Selected passage:
Not only is “RAID group” oriented layout (“tell me your exact requirements in advance and I’ll put that LUN/filesystem right HERE”) a thing of the past – the whole provisioning model of “pools” is even changed by this. Adding IOps or GB to the pool is as simple as adding more SSD or SATA drives to the pool.
Ok, so, when it’s all put this way – it seems to me you have to be an idiot (at least on a technical level) to refute that automated sub-LUN tiering is going to be something that EVERY storage vendor is gonna have to do.
So – faithful VMware readers – how does this apply to you?
The short version? The answer is that EMC just announced that we are delivering on the idea of “Storage DRS” with sub-LUN tiering, and will save you a lot of money, and make provisioning a LOT easier.
It does mean that a datastore is “non-linear” in performance – literally parts of a VM that need to be faster will be in one place on one type of media, and parts of a VM are fine being slower will be another in the pool. How’s that for virtualized storage :-)
Now, unlike VMware DRS’s effect on CPU and memory, it’s impossible for the storage to react in real time to changing demands (it takes some analysis over time, and it takes some time for the data to move).
VMware has publicly discussed an upcoming feature in future vSphere releases called Storage IO Control (SIOC) that we think complements sub-LUN FAST. You can read about it here. The benefit of SIOC is that it kicks in immediately when the IO latency threshold is hit in the guest. The downside is it doesn’t resolve the underlying problem until the administrator does something.
Put them together, and in theory, it’s like peanut butter and jelly – SIOC deals with the crisis, and the sub-LUN FAST deals with the problem. I note “in theory” only because the testing is now just starting in the integrated use cases.
Cool huh?
Ok – last stop on the new efficiency features tour…
Compression
Now that the Celerra and CLARiiON engineering teams have merged, and over the last few years Rich Napolitano – who heads up the EMC Unified Storage Division – has pushed hard on what he calls the “provider/supplier” model (where the various sub-teams collaborate and share functional code, there is awesome amount of integration benefit we are seeing.
Most apparent is of course unification of management with Unisphere, but there are deep under the cover benefits – and one of those is around the virtual-provisioning layer of the codebase – which also happens to provide many efficiency technologies.
Currently available on the market for a while on the EMC Celerra NAS use cases – EMC has been delivering file-level deduplication (“these two files are the same, eliminate one, and use pointers”) and compression for some time.

Task objective:
Repeat the part of the storage passage starting at "So – faithful" and ending at "a LOT easier.", keeping every word and mark unchanged. Rely only on the storage passage above.

Supplied material:
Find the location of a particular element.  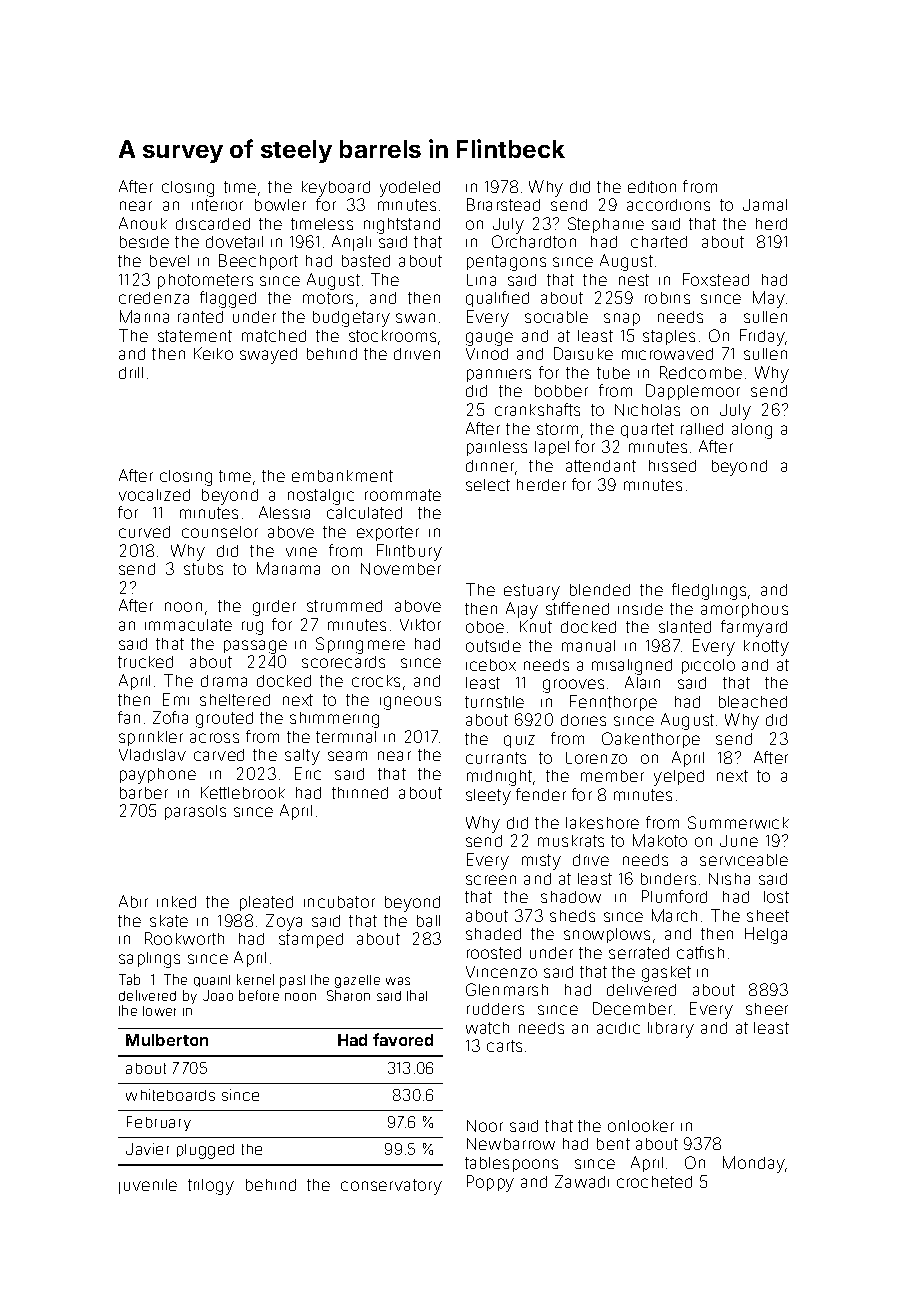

Finished task:
So – faithful VMware readers – how does this apply to you?
The short version? The answer is that EMC just announced that we are delivering on the idea of “Storage DRS” with sub-LUN tiering, and will save you a lot of money, and make provisioning a LOT easier.